The PlayStation 4 could be over before it begins if Sony loses the support of the mega-publishers, and right now those publishers have Sony over a barrel. Whatever Microsoft is doing with used games, expect at least an analogous solution from Sony. This could be bad, it could be good, it could be somewhere in the middle. We simply don’t know yet, and it’s unlikely either company is going to detail these strategies at E3; that event will be focused on selling us on how good the software will be for both systems.

This isn’t a backlash

The second thing we have to remember is that a hashtag and a few blog posts isn’t a backlash. No one at Microsoft or Sony cares about what you post on the forums of your favorite gaming website.
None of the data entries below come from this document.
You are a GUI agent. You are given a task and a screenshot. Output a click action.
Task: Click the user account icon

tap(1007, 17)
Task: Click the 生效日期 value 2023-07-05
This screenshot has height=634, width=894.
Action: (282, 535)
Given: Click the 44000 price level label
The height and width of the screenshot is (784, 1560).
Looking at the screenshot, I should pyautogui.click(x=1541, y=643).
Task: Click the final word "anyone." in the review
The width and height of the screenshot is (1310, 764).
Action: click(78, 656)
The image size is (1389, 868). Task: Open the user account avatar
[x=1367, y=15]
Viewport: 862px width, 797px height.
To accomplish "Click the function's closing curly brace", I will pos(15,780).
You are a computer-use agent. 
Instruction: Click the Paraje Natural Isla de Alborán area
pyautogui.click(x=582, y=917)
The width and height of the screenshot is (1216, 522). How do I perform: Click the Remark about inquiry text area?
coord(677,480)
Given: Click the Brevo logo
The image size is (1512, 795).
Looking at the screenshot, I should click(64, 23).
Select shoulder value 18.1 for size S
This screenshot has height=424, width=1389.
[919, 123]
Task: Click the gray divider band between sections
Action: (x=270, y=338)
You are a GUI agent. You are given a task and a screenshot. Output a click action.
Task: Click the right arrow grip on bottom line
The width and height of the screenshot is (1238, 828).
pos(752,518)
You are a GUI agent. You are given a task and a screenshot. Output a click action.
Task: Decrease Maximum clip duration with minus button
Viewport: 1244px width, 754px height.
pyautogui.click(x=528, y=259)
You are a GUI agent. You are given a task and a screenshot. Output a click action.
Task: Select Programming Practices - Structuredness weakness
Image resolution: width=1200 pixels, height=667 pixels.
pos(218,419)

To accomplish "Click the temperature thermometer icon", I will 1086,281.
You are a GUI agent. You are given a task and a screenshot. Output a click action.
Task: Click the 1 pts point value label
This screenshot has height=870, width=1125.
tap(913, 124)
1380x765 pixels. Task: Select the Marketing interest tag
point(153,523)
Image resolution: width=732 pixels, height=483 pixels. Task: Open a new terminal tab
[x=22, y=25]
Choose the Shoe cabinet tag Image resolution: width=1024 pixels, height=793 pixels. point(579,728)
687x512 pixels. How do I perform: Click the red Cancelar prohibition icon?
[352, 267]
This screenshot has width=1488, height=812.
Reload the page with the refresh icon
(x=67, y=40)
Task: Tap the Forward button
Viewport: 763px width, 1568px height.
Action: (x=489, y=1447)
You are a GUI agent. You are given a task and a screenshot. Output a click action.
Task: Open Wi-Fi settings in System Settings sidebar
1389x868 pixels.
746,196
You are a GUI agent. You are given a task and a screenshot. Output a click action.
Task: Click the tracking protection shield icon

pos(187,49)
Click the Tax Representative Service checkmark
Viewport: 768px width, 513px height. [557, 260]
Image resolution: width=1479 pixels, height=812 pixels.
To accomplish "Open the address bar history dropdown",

I hate to be the bearer of bad news in this regard, but right now the reaction to the possible used game restrictions amounts to a fart in the wind.

What matters is consumer behavior, and we don’t have any data points to show us how things have changed. Well, we know that outlets are reporting Blockbuster pre-orders of the Xbox One are “record-breaking,” but we don’t have a good idea of what that means, nor if that behavior will translate to other regions and other retailers.

Companies don’t care about what you say, they care about what you do, and right now no one has had the chance to do anything. From Sony and Microsoft’s point of view, you haven’t reacted to this news at all. Twitter is noise, they care about what you do with your wallet.

If you really want to scare Microsoft and Sony, you’d buy a Nintendo Wii U, the only “next-generation” console on the market that is letting you buy and sell games with no restrictions, and is backwards compatible. Rewarding that behavior with a boost in sales would be ridiculously effective, and send a much louder message than you ever could on Twitter, but that requires a change of behavior. In other words, no one should expect this to happen. We won’t see the true will of the players, for good or ill, until pre-orders begin.

Hell, the price for both systems could simply be too high, and sales will flag for that reason. There are so many variables at play that it’s hard to make any guesses about what will happen.

Will there be a backlash? It’s hard to say, and there is usually a gulf between what we say we’re going to do and our real-world behavior. Will players really not buy another console if both platforms place some restriction on used games? It’s doubtful, and Sony and Microsoft are aware of this fact.

You can move to the PC if you have a problem with the new way games will likely be sold, but the dominant PC platform is Steam, which is another closed platform that doesn’t allow games to be sold or borrowed. The walled gardens tend to win when it comes to actual customer behavior, even if the noise that surrounds them grows to deafening levels.